NASA’s Juno probe has discovered that Jupiter’s Great Red Spot has roots that descend deep into the planet.
The storm has been raging for at least 350 years, covering an area 16,000 kilometers (10,000 miles) wide, which is 1.3 times bigger than Earth. The findings were announced on Monday, December 11, at the annual American Geophysical Union meeting in New Orleans.
Thanks to Juno, we’ve been able to get a greater handle on its depth for the first time. The Microwave Radiometer (MWR) instrument on the spacecraft was able to peer deep beneath the clouds and see how far down it extended.
And that revealed that the storm penetrates about 300 kilometers (200 miles) into the planet’s atmosphere, well below the upper clouds we can see in images. This data was collected in July 2017, when Juno flew over the storm for the first time.
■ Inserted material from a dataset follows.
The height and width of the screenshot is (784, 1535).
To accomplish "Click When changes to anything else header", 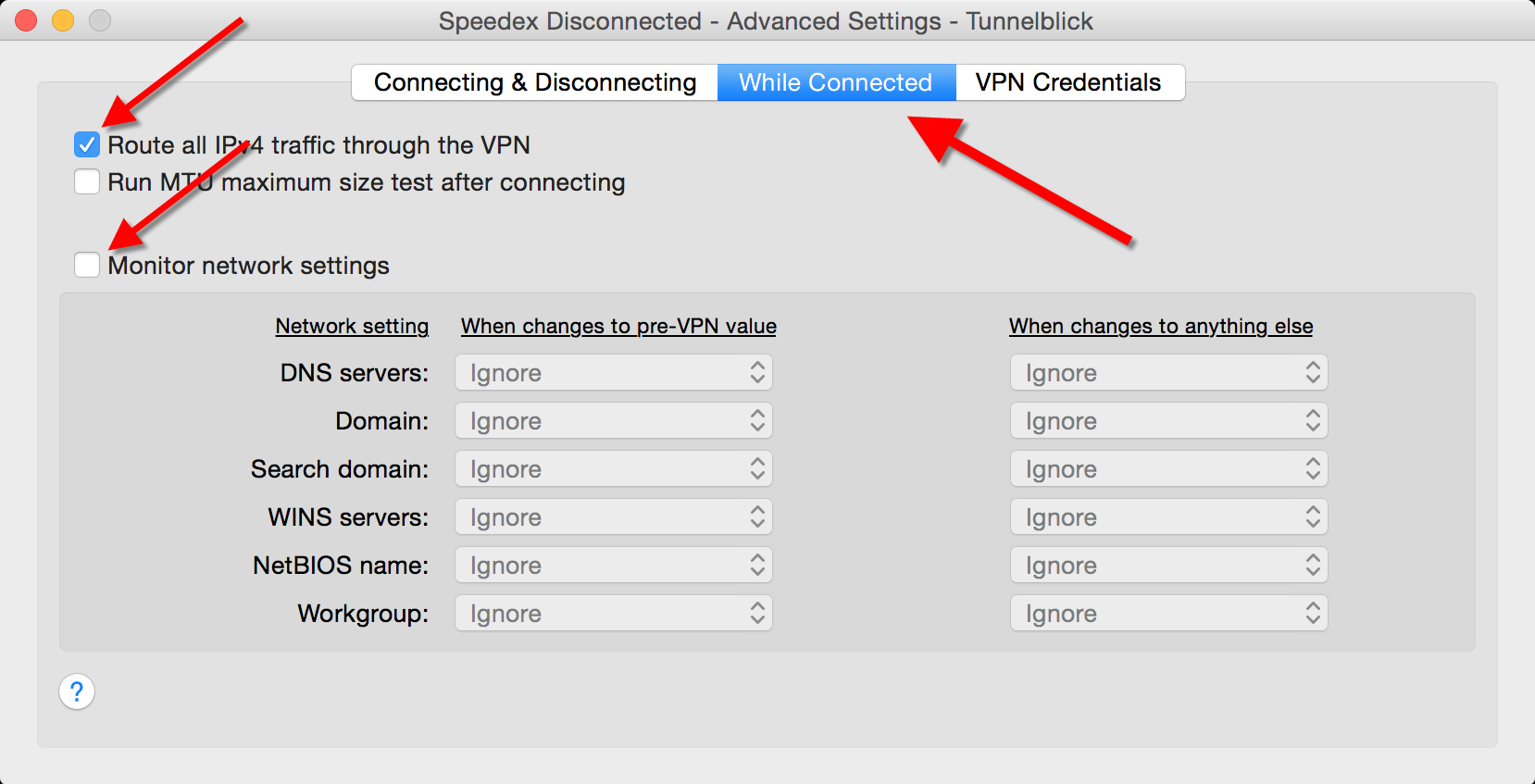I will click(x=1161, y=326).
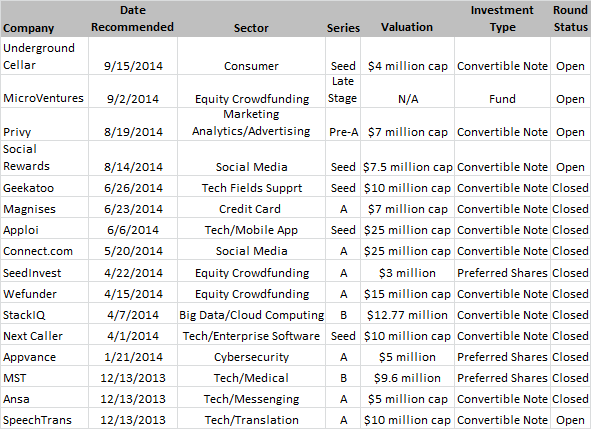Select the Company column header
This screenshot has width=591, height=429.
pyautogui.click(x=44, y=19)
"Juno found that the Great Red Spot's roots go 50 to 100 times deeper than Earth's oceans and are warmer at the base than they are at the top," said Andy Ingersoll, professor of planetary science at Caltech and a Juno co-investigator, in a statement. "Winds are associated with differences in temperature, and the warmth of the spot's base explains the ferocious winds we see at the top of the atmosphere."
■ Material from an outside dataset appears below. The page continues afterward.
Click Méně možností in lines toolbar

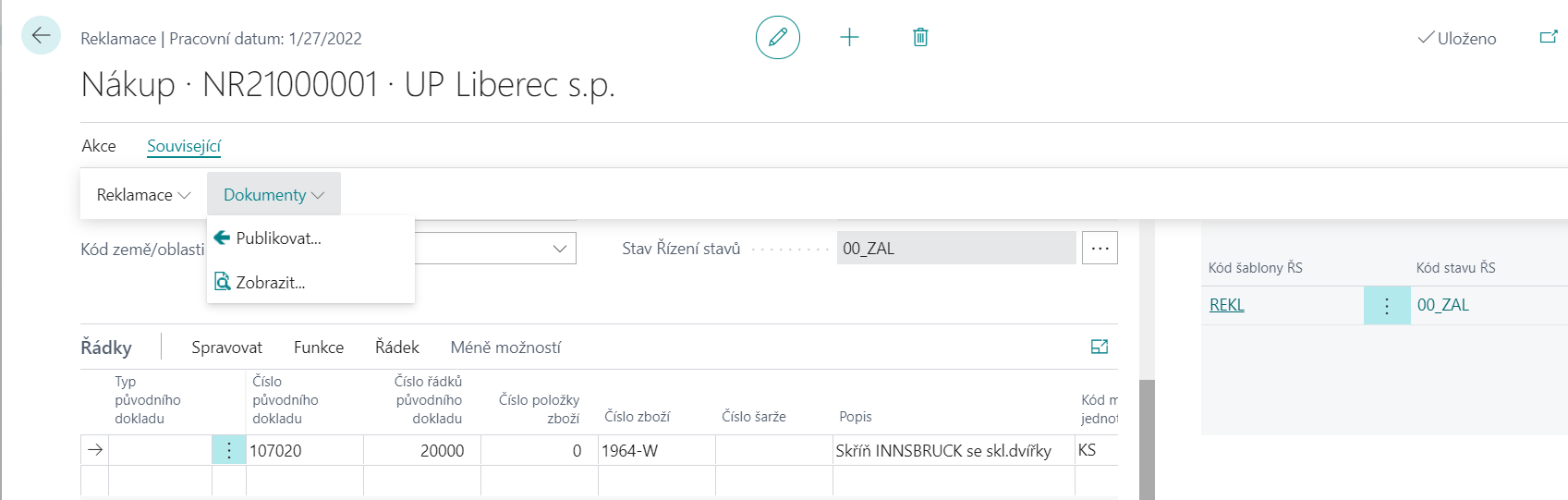point(505,348)
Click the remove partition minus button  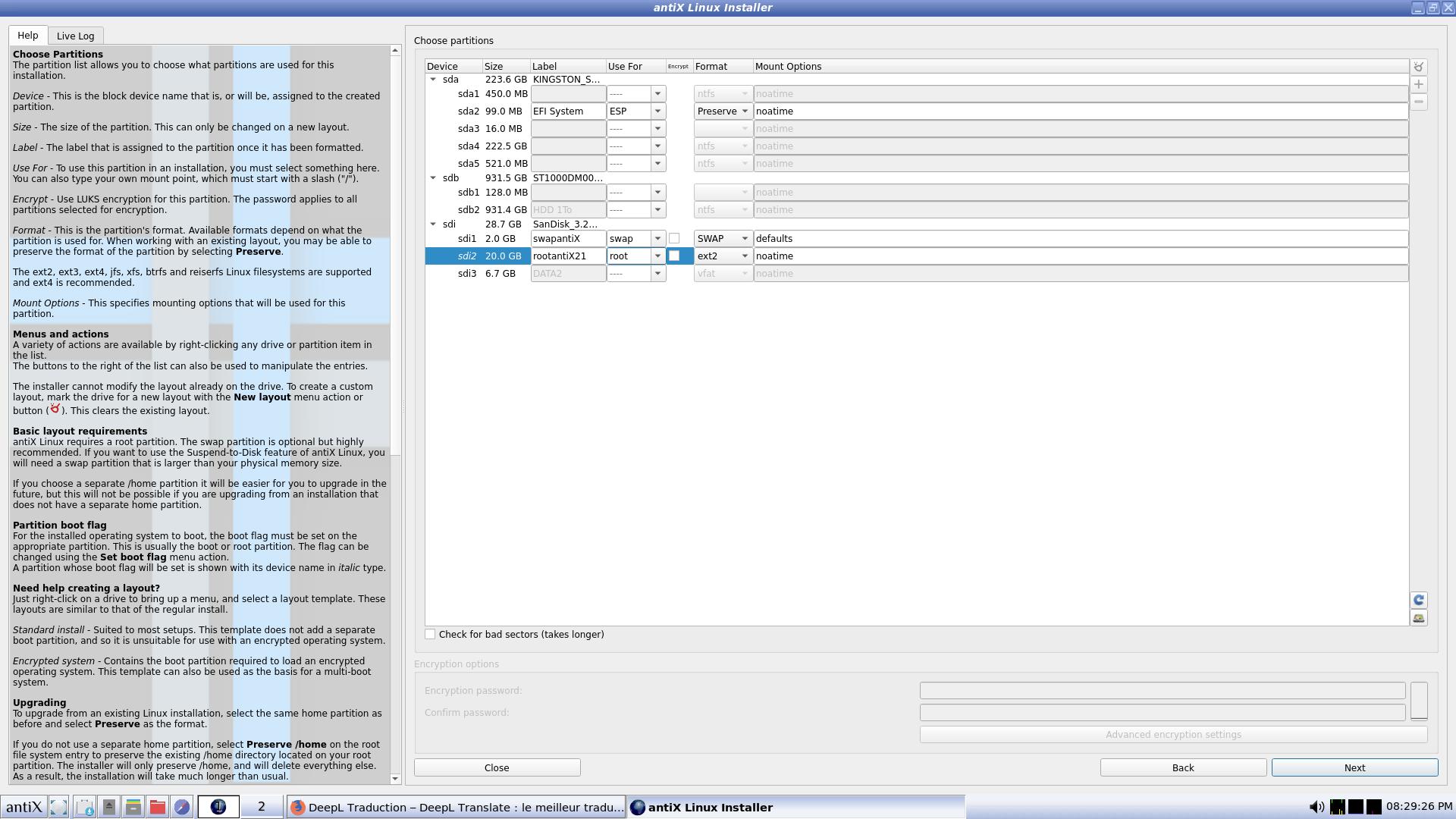tap(1418, 102)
Scientists aren’t sure at the moment what will happen to the Great Red Spot in the future, but it appears to be shrinking. It has been monitored since 1830, and since then it has shrunk from more than two times the width of Earth to 1.3 today.
Data from Juno’s Jupiter Energetic Particle Detector Instrument (JEDI) also revealed a previously uncharted radiation zone around Jupiter. One is just above the gas giant’s atmosphere near the equator, and includes energetic hydrogen, oxygen, and sulphur ions moving near to the speed of light. This may be the result of gas around Io and Europa.
Juno is continuing to orbit Jupiter, and has so far completed eight science flybys. It takes 53 days for the spacecraft to orbit the planet in a wide sweeping trajectory that keeps it mostly outside of Jupiter’s intense radiation apart from these close flybys.
It comes as close to 3,400 kilometers (2,100 miles) from the planet during its closest approaches, when its instruments are switched on to gather data. Its next pass will take place on December 16, and the mission is expected to continue until at least July 2018.